* START PAGE EXCERPT *
You may want to try their CinePiano if you haven’t already. It’s somewhat similar.


----------



## Gingerbread (Feb 27, 2020)

Just picked up CinePiano, as it's 40% off this week. Got it for $119.


----------



## JohnG (Feb 27, 2020)

ptram said:


> I miss half-pedalling a lot from the VSL Vienna Imperial. However, the pedal is not immediately cut on release, and lifting it produces a smooth release that is similar to half-pedalling. Not controllable as it should, but at least realistic in some (if not most) cases.
> 
> Paolo



Interesting.

All the piano players I work with just hold the pedal down the whole time and hit the keys as hard as possible.


----------



## chimuelo (Feb 27, 2020)

They only need the Yamaha pedal, best half pedal out there.
Perfect for hard hitting heavy foot cats.

A really unique feature nobody seems to use is the Harmonic Pedal on PTeq.
It’s very editable and pushes out much more harmonic content than half pedal/sustain phrasing.

I discovered it while doing a Barrell House Ragtime gig. Sostenuto really comes in handy when you want to avoid choppiness associated with 3 part playing.
Accidentally mapped the Harmonic to the Sos CC# and it sucked, but had a beautiful sound.

I haven’t bought a Piano in years. Mostly because I layer PianoTeq/Keyscape and sometimes add Rosewood or VGP by Hans A.
I have to layer for a bigger sound and fortunately Keyscape nails release samples and attack transients. Every other piano just adds different tone.
Plenty of options, even Wing Upright with VGP is a viscous Upright.

Too bad sampled pianos can’t edit like PianoTeq.
WaveState Piano is a cool blend too, especially when Iceland preset is used.

Sorry, I tend to get carried away...


----------



## renegade (Feb 28, 2020)

VI Labs recently released their Modern U, a very great sounding and playable upright piano. It can do clean and crisp, as well as dark and cinematic. Same high standard as their Ravenscroft, which I also like very much.
* END PAGE EXCERPT *
_PROBLEM REQUIREMENTS_.
Answer the following questions using the piano forum thread, numbering each answer to match its question.
1. What price did Gingerbread pay for CinePiano?
2. Which two pianos does chimuelo say he mostly layers?
3. Which company released the Modern U upright piano?
* START DATA LINES *
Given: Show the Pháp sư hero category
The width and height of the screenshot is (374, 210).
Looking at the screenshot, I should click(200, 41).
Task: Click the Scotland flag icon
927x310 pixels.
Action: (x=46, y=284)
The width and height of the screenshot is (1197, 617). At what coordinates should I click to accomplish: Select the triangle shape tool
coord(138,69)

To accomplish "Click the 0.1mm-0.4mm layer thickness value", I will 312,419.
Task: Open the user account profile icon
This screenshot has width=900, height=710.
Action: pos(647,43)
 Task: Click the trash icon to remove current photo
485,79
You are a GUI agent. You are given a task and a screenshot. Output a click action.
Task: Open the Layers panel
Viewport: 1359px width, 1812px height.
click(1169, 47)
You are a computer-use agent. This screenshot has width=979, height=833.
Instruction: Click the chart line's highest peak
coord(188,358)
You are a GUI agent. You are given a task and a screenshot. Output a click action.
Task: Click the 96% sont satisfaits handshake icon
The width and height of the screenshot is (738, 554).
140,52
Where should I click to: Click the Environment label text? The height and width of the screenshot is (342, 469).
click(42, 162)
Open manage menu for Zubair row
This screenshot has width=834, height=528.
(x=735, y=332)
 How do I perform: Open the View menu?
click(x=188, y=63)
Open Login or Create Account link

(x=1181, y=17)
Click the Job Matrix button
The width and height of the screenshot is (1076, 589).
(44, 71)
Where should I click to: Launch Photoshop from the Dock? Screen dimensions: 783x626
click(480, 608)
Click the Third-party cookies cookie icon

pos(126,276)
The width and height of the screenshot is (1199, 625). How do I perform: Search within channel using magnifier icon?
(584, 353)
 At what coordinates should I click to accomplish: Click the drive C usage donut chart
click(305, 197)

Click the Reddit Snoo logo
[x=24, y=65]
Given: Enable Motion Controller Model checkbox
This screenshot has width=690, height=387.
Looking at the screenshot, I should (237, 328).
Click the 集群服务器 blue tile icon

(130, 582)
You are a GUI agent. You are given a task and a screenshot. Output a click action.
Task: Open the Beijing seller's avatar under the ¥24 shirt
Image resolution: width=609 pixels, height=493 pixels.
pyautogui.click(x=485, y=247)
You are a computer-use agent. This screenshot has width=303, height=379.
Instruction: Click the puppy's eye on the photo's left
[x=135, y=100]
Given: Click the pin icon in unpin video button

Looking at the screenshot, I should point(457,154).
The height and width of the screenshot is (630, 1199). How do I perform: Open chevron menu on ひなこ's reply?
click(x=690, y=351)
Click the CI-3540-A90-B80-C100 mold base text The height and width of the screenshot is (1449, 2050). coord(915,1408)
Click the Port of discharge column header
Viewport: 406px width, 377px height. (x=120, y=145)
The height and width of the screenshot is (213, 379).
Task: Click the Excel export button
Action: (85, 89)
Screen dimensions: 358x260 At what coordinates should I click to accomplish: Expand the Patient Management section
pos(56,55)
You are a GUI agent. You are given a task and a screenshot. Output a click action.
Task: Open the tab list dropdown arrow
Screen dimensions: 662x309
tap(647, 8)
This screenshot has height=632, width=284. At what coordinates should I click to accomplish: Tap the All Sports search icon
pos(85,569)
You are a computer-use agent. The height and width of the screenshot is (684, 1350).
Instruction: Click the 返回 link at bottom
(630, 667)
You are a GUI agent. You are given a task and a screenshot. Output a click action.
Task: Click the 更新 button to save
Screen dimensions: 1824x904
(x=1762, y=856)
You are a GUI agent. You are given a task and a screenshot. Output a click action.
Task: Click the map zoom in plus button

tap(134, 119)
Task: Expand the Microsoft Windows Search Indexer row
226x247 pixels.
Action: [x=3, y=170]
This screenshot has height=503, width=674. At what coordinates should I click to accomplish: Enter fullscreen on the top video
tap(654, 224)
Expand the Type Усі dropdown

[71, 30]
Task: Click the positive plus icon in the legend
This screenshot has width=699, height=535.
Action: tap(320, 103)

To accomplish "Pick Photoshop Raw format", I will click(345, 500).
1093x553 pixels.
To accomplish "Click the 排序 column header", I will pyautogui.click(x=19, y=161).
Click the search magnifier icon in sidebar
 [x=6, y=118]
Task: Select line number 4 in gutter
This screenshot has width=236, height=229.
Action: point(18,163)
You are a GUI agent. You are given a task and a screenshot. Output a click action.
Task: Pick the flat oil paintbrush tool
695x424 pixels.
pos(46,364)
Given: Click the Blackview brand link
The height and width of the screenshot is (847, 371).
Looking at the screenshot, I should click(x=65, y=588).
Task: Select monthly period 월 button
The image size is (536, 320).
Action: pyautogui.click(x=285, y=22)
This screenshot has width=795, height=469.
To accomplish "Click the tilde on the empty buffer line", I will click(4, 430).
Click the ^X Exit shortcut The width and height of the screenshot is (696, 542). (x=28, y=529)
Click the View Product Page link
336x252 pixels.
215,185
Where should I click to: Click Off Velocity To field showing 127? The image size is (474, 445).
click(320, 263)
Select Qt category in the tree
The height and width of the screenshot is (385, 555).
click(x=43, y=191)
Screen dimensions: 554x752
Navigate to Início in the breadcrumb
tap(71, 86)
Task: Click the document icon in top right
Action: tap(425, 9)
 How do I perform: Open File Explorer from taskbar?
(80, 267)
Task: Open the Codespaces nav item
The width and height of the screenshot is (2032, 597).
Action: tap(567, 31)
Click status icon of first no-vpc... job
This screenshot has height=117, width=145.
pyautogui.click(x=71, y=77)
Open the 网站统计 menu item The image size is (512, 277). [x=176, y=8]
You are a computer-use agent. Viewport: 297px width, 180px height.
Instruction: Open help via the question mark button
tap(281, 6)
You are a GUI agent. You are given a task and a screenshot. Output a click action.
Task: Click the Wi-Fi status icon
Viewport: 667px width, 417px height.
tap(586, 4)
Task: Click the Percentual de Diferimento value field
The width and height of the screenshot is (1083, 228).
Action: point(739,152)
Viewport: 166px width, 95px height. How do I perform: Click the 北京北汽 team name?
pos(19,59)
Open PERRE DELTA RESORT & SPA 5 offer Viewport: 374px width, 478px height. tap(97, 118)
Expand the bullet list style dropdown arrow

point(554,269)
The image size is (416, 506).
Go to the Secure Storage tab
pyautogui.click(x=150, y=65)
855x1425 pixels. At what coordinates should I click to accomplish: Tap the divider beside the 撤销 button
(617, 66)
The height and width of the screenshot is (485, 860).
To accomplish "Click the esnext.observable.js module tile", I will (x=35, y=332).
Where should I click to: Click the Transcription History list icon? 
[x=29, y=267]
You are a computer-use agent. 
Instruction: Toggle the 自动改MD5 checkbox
* END DATA LINES *
_RESULT OF THIS TASK_.
1. $119
2. PianoTeq and Keyscape
3. VI Labs